Hailed and Haunted: Syrian Playwrights in 2016-2018 Berlin

By Margaret Litvin
Submitted to Session P5564 (Contemporary Arabic Literature and Theatre in Northern Europe, 2019 Annual Meeting
Lit
Other; Syria;
19th-21st Centuries;
LCD Projector with Audio Patch or Speakers;
“I know Syria is à la mode these days,” the Moscow-born, Damascus-raised, and Berlin-based playwright and filmmaker Liwaa Yazji told me in 2016. Analyzing the 2016-2018 productions of Yazji as well as similiarly aged fellow displaced Damascene playwright-directors Mohammad al-Attar and Omar Abusaada, Ziad Adwan, and Ayham Majid Agha, this paper examines how this talented cohort of 40-something theatre-makers has responded to the conflicting demands and opportunities of artistic careers in Germany: pressures to testify about the war, to satisfy German audiences’ ethnographic curiosity about Syrian culture, and to make “serious art.” I analyze the professional, ethical, and psychological challenges involved in producing high-profile works for mainstream German and international (rather than exclusively Arabic-speaking) audiences: Adwan’s English-language magazine A Syrious Look (Berlin) and play Please, Repeat after Me (Munich), Yazji’s film Haunted and play Goats (Royal Court, London), Agha’s co-directed play Die Hamletmaschine (Gorki Theatre, Berlin), and al-Attar and Abusaada’s plays Iphigenia and The Factory (Berlin Volksbuehne).

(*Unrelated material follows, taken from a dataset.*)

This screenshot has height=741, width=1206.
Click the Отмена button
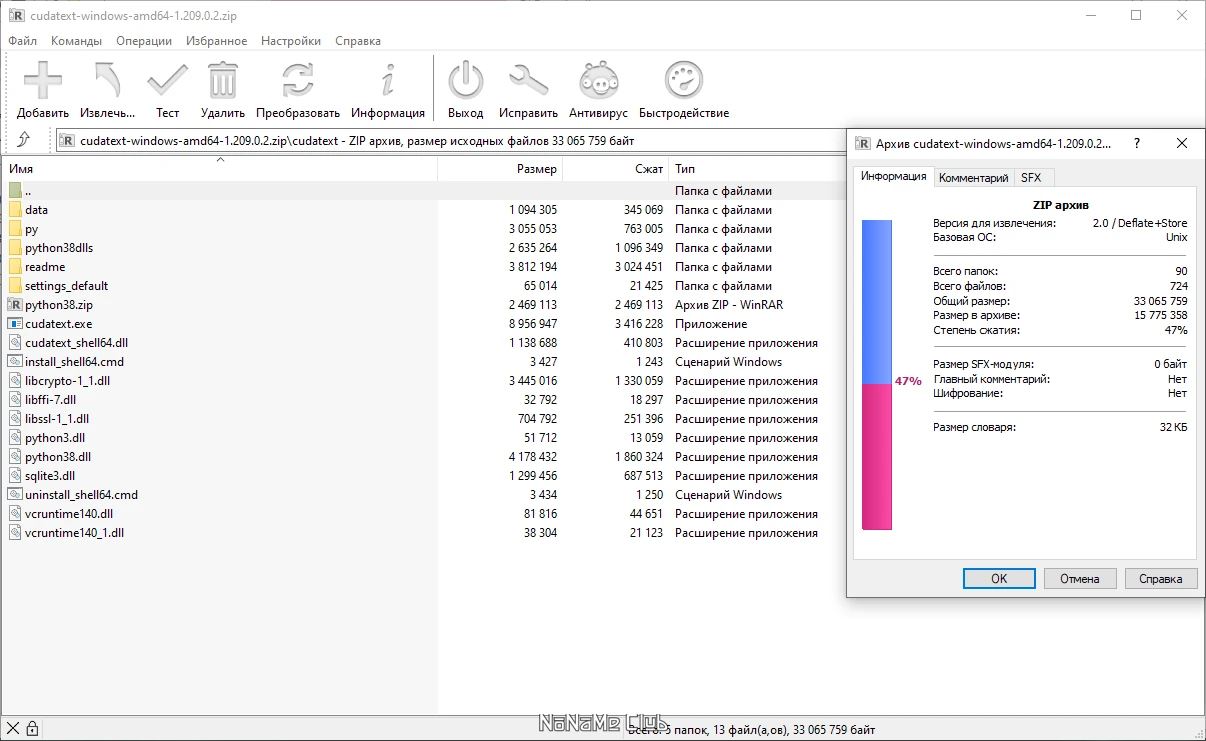click(x=1080, y=579)
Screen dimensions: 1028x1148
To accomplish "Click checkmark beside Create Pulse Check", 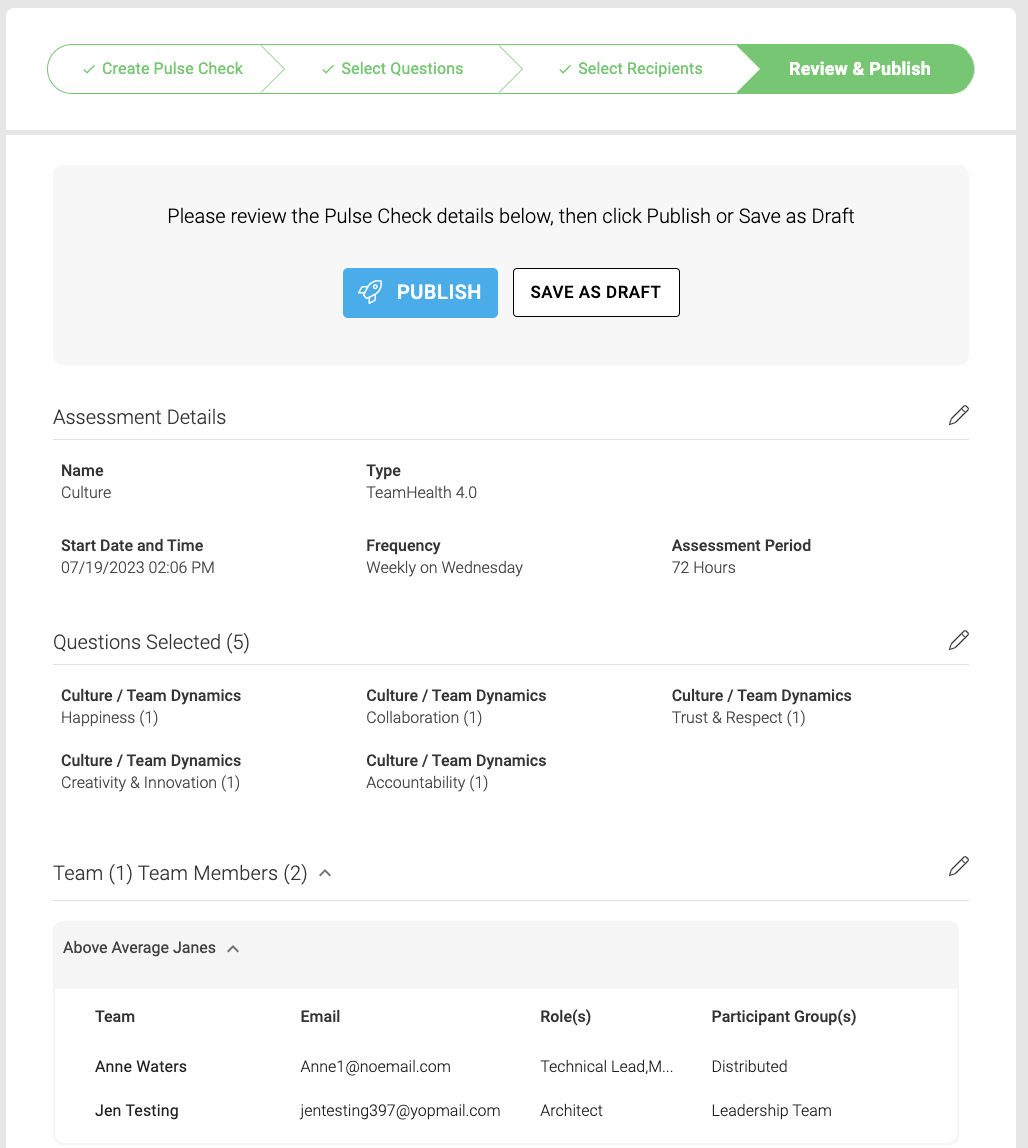I will point(89,69).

This paper argues that this particular cohort of Syrian playwright-directors in Berlin, although their works differ in theme, scale, and style, represents a new and coherent phenomenon in the history of Arab/ic theatre. Previous scholarship has framed Arab dramatists working in Europe and the United States in terms of the figures of “Sindbad” and “Houdini”, i.e., either entrepreneurial ocean-crossing ethnography peddlers (such as the early work of Anglo-Kuwaiti playwright-director Sulayman Al-Bassam) or immigrant artists repeatedly donning and slipping the handcuffs of local audiences’ stereotypes (such as Egyptian-American playwright Youssef El-Guindi). This paper argues that those contexts, while not wholly irrelevant, fail to explain the precise situation and strategies of Syrian playwrights in Berlin today. Also relevant but insufficient are the century-long histories of exile, migrant, and “post-migrant” theatre in Berlin and the still fragmented post-Cold-War geography of the city itself. Another vital but partial context is the global interest in Syrian cultural production sparked by the 2011 uprising and the 2015-16 “refugee crisis,” especially pronounced in Germany. Juxtaposing all these contexts with the artists’ particular biographies and artistic philosophies, this paper strives to explain why some of their plays have failed to translate the writers’ intentions into production, how others have partially succeeded, and what this portends for the future of Syrian theatre in Berlin and worldwide.